Thinking back, I reflected on the principles that my teachers had elicited and how these concepts had manifested into my own. I learned that there’s a meeting place of encouragement and criticism that needs to happen in the classroom. This balance is very important as you must give enough encouragement for the student to continue through the complications of craft, and at the same time, criticize appropriately so that the student doesn’t lean on bad writing techniques or clichés. A distilled version of this is what one of my teachers, Malena Morling calls an “appropriate response,” which could be delineated as compassionate yet critical, encouraging feedback. It seems that quality learning starts with this “appropriate response.”
For me, finding this balance of encouragement and criticism is key. I believe that a learned intuition of push, pull, and praise can be critical to facilitate learning. With this approach as teachers, we may then execute a controlled learning environment for the student learner that is less of an academic lesson and more of intellectual discovery.
I’ve been fortunate enough to see students successfully develop within this paradigm a few times, however one circumstance has created an ever-present impression on me. While teaching an Introduction to Poetry course at Harper in 2017, I had a student that gravitated towards the course early on in the semester. I could tell that the intellectual eagerness was there, along with the attentiveness. The student engaged with the material analytically and creatively. As the semester progressed her essays expanded cerebrally from common observation to that of scholarly interpretation. Further, what I didn’t expect was for her creative side to expand into an explicit literary craft. After finishing a unit on formal poetry I gave the assignment to write a formal poem of their own.
Upon grading these assignments, I was struck by this student’s poem for both its emotional resignation and capacity but also for its mastery of intricate form called the Pantoum. I wrote in the marginalia to “Please submit this to POV (Harper’s Student Creative Journal).” At first, the student was hesitant, but after praising her for the quality of the piece and offering critical insight she obliged. A few months later we received word that she had not only been chosen for the magazine but that she had been chosen for POV’s prize in poetry. The semester ended on a high note, but as always, it ends and students disperse back into their own lives with occasional campus waves.

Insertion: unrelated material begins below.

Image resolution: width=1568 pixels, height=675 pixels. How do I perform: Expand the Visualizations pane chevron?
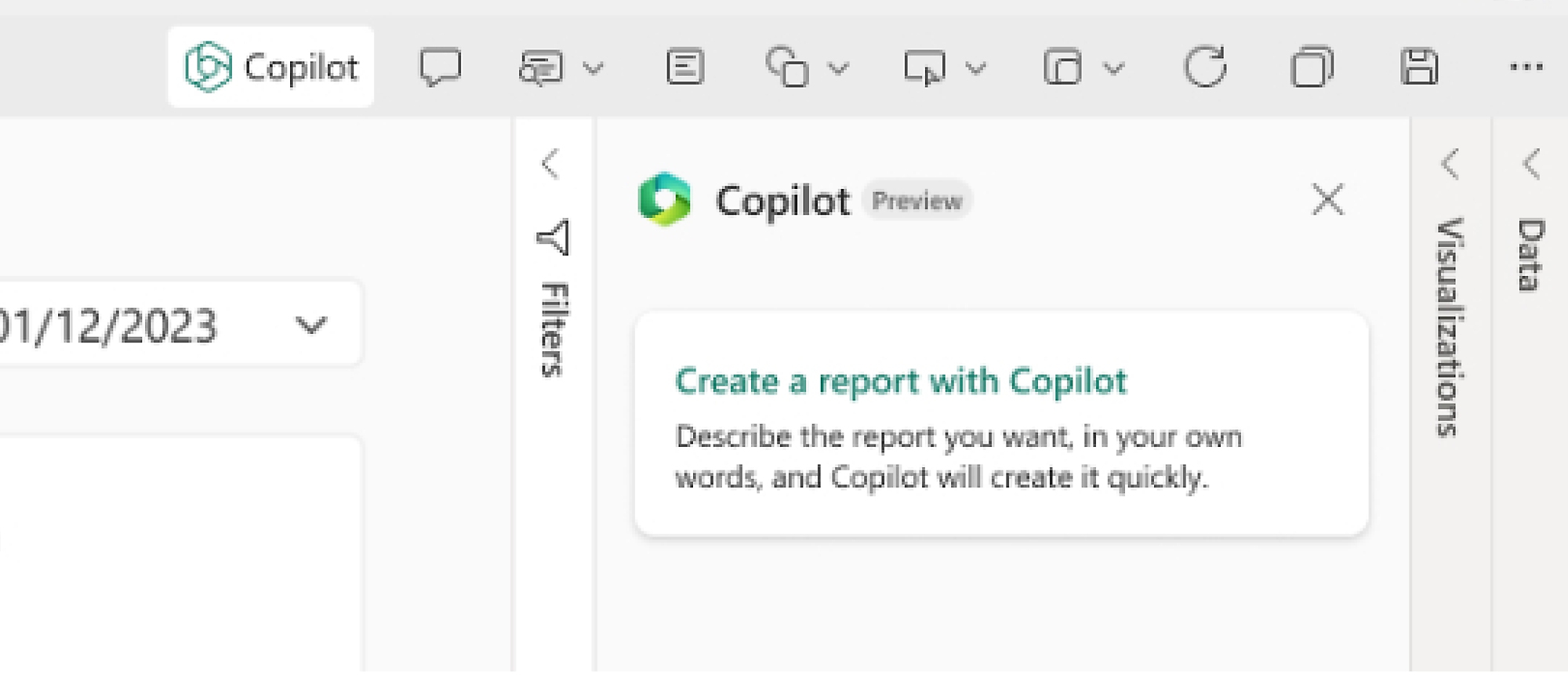click(x=1450, y=164)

That following Christmas I received an email from the student saying that she had framed the poem and gave it to her mother as a gift. She confirmed that her mother loved it and that it hangs on their wall. Sometimes as teachers we must think more like gardeners. An open hand is fertile soil. We must place a seed in the palm and then water it. We must also teach the students how to water it for themselves. Then, as always, an evening will come and we must close the hand. If we’ve done our job that seed will bloom and continue on.
If you have a student success story that you would like to share with the Reflection on Student Success Community of Practice please contact Steven Titus, English, at the following email for more information: firstname.lastname@example.org.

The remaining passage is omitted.